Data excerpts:
++++++++++

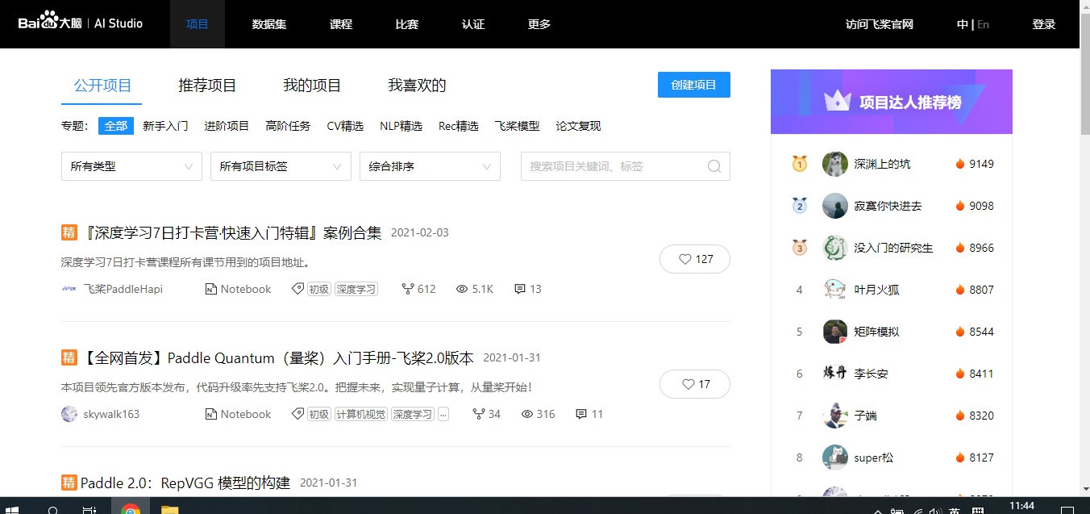Image resolution: width=1090 pixels, height=514 pixels.
Task: Like the 深度学习7日打卡营 project
Action: point(694,259)
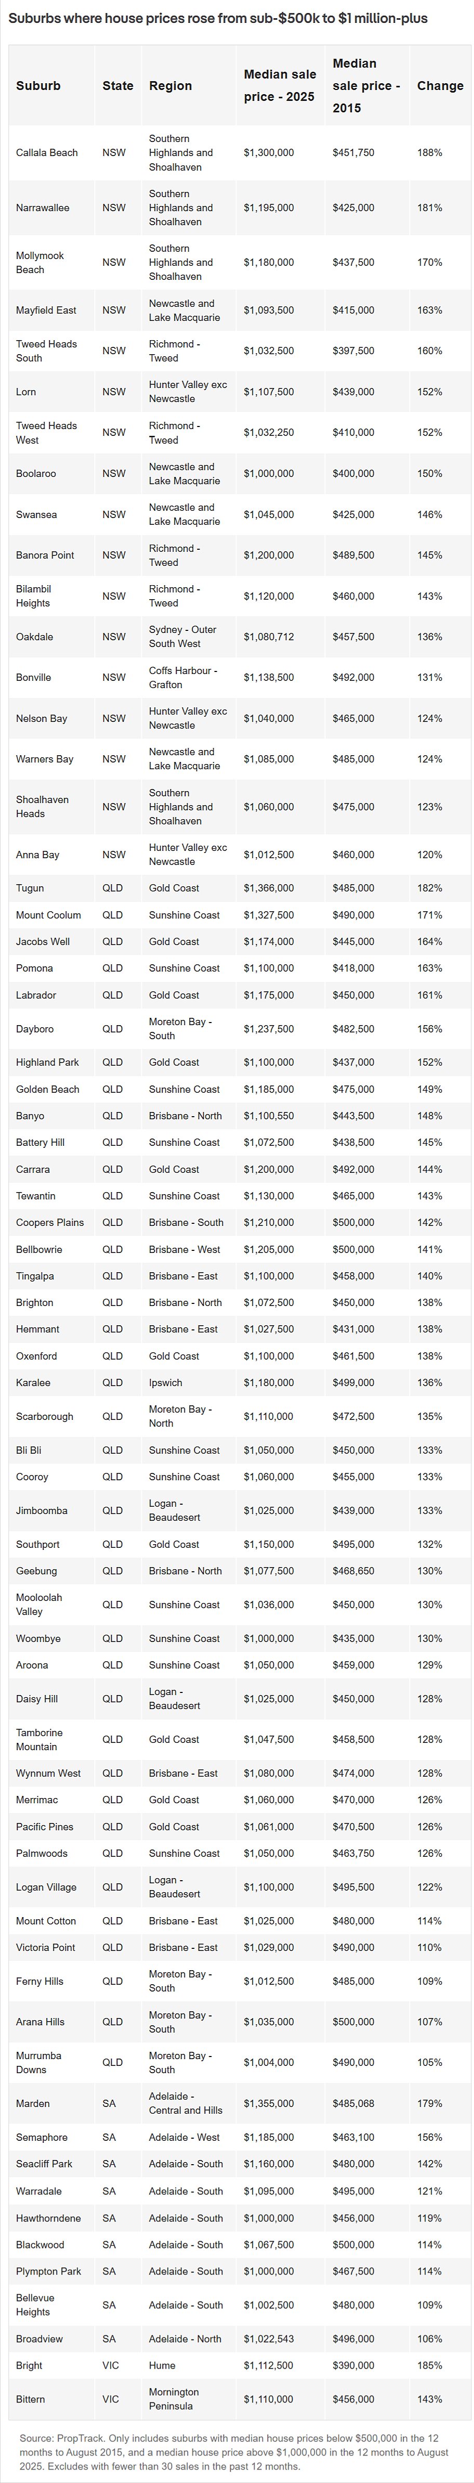Click the Median sale price - 2025 header
Viewport: 474px width, 2483px height.
pyautogui.click(x=279, y=86)
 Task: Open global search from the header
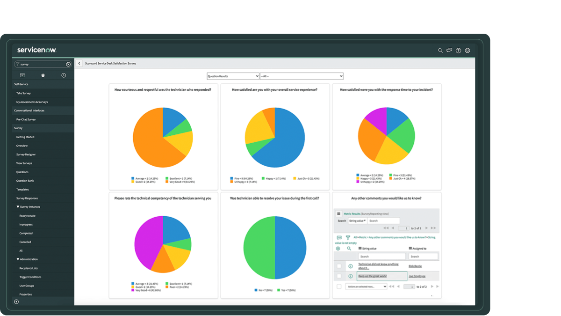(440, 50)
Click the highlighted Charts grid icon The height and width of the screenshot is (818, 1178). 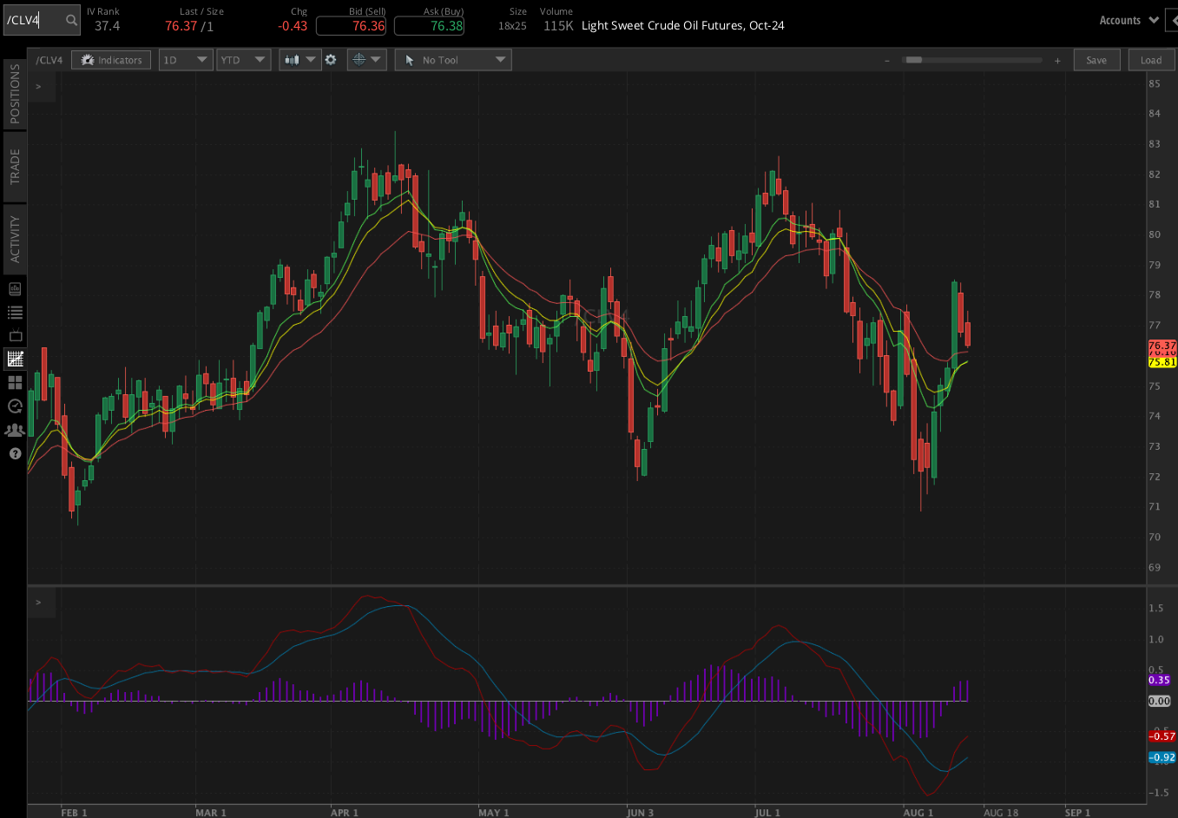14,359
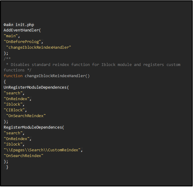The height and width of the screenshot is (187, 193).
Task: Click the AddEventHandler( function call
Action: click(x=22, y=30)
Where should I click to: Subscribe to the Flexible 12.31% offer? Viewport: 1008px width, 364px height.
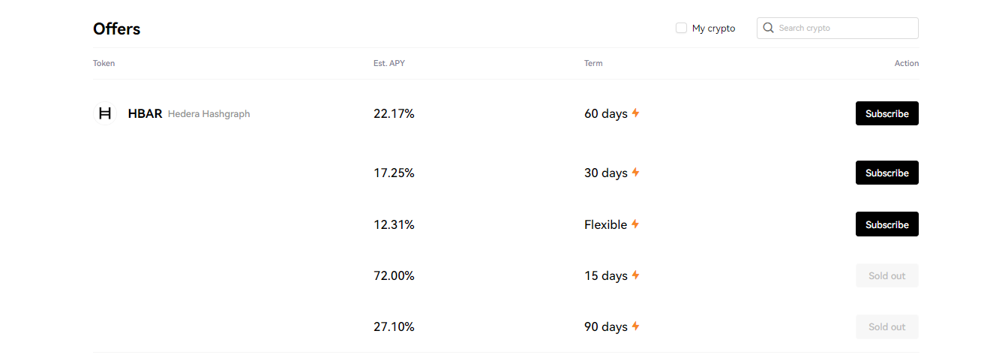887,224
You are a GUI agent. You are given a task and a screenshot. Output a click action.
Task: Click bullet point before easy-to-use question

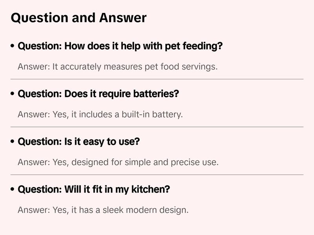click(13, 142)
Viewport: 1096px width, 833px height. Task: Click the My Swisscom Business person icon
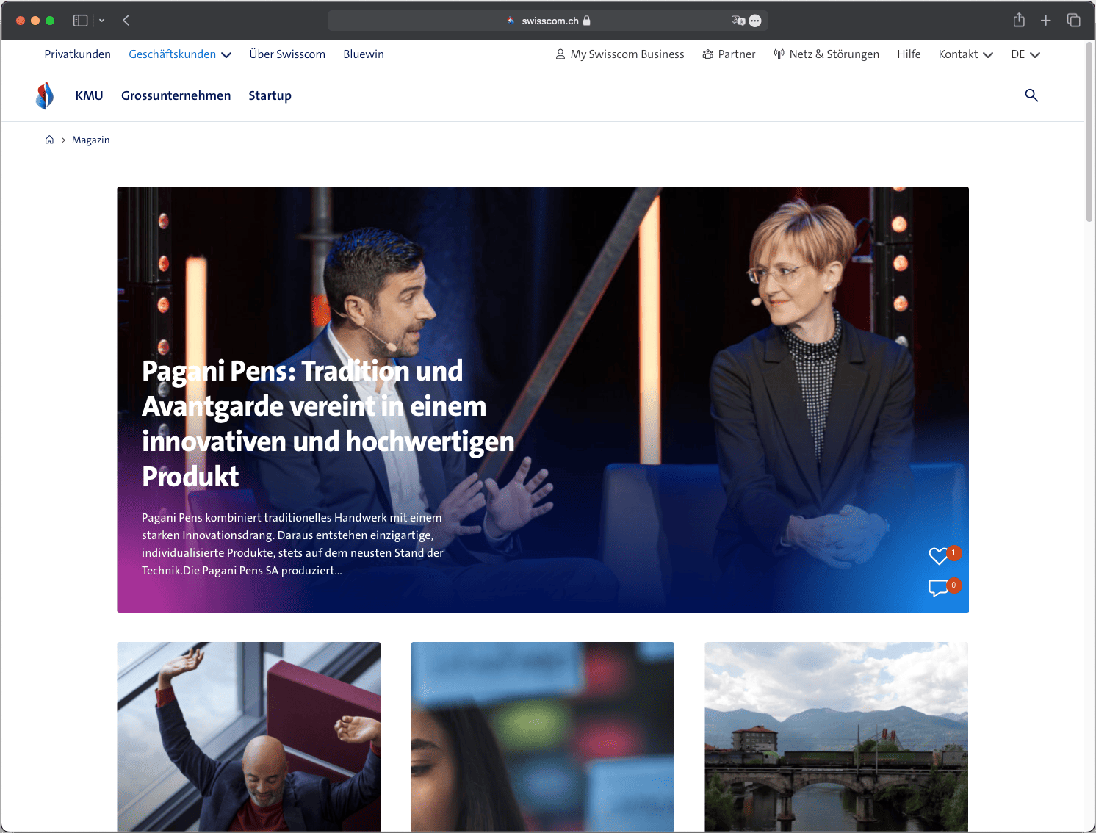pos(559,54)
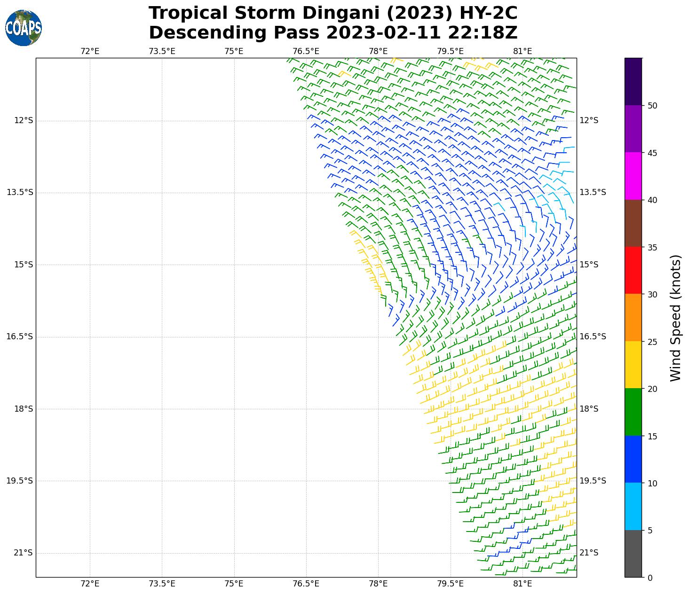Click the brown 35–40 knots colorbar segment
Screen dimensions: 689x594
633,223
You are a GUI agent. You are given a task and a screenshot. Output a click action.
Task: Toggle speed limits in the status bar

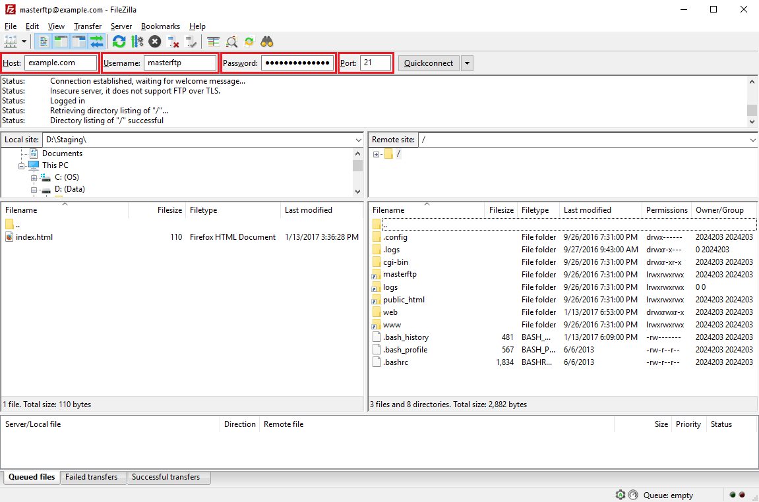[634, 495]
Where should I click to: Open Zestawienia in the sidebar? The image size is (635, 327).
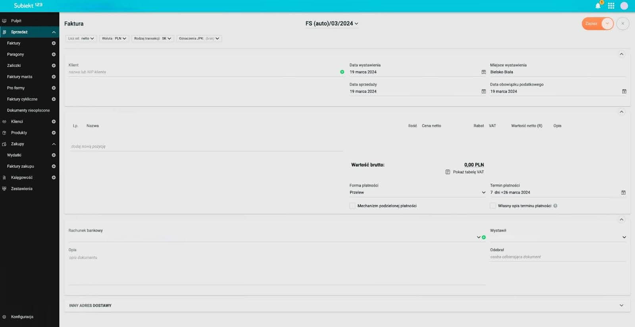point(22,189)
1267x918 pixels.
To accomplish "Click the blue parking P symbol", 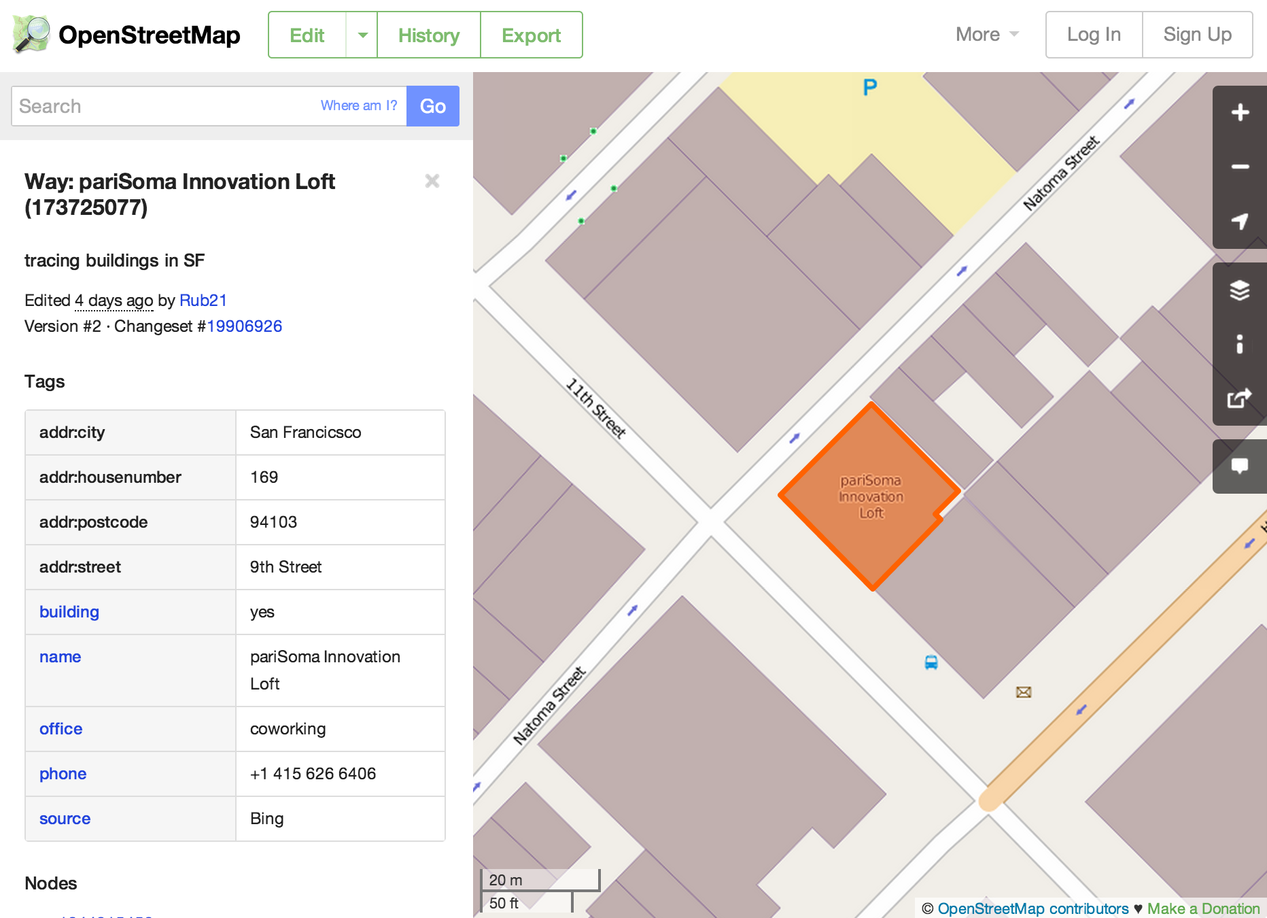I will pos(869,87).
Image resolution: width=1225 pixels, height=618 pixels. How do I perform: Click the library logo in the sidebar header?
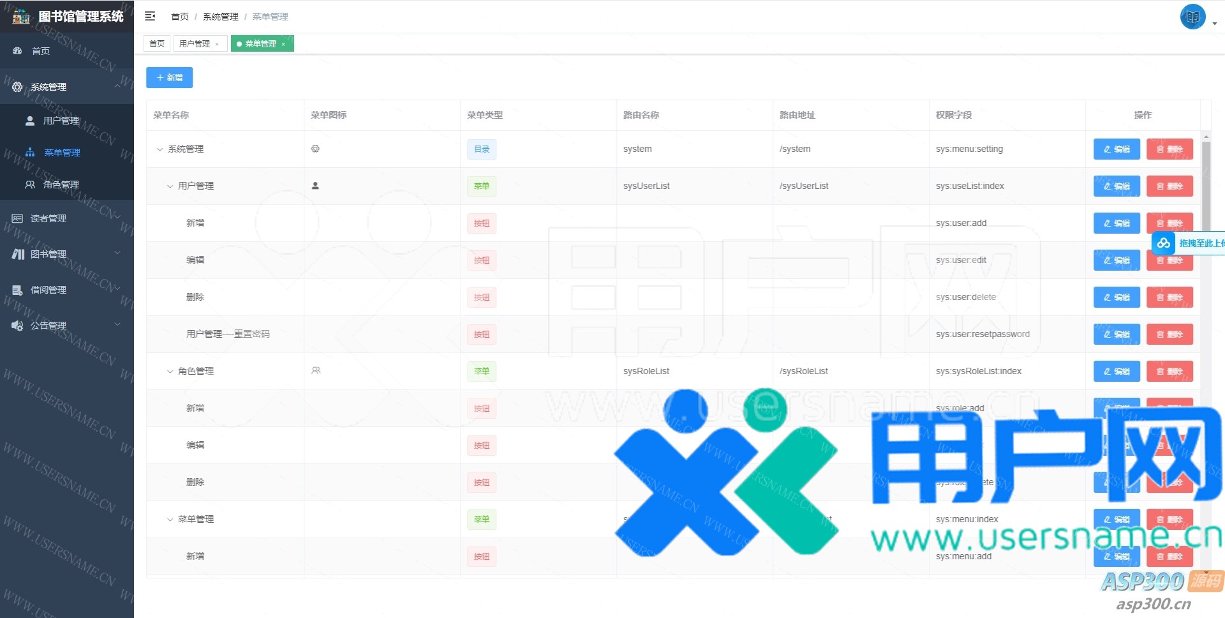[21, 17]
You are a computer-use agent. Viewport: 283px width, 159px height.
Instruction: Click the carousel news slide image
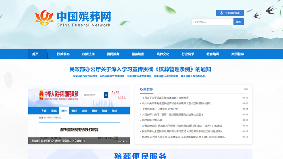(x=79, y=114)
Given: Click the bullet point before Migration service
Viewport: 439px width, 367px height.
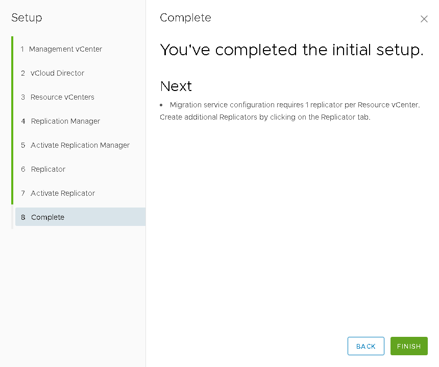Looking at the screenshot, I should pos(161,105).
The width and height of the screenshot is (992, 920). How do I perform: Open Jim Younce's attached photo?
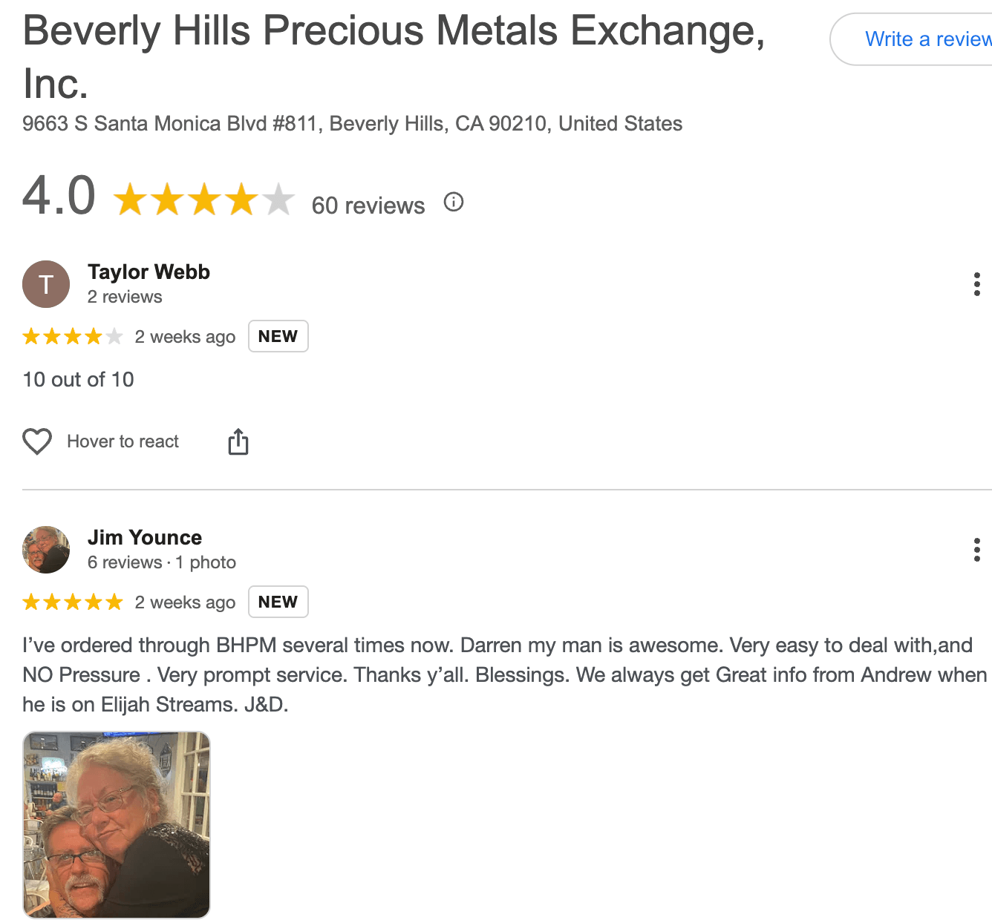[116, 824]
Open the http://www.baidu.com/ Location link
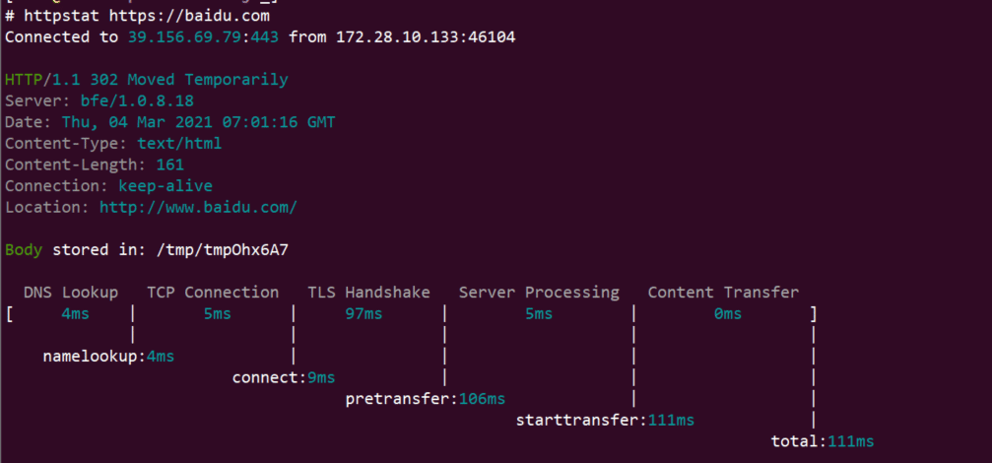Screen dimensions: 992x463 click(198, 208)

++++++++++

▶ Exercise aim: Starting with the line that contains "The width and", give the lines again exactly as they appear through the last line of the data, pictures excluded.

▶ Response for this exercise:
The width and height of the screenshot is (992, 920). How do I perform: Open Jim Younce's attached photo?
[116, 824]
Open the http://www.baidu.com/ Location link
Screen dimensions: 992x463 click(198, 208)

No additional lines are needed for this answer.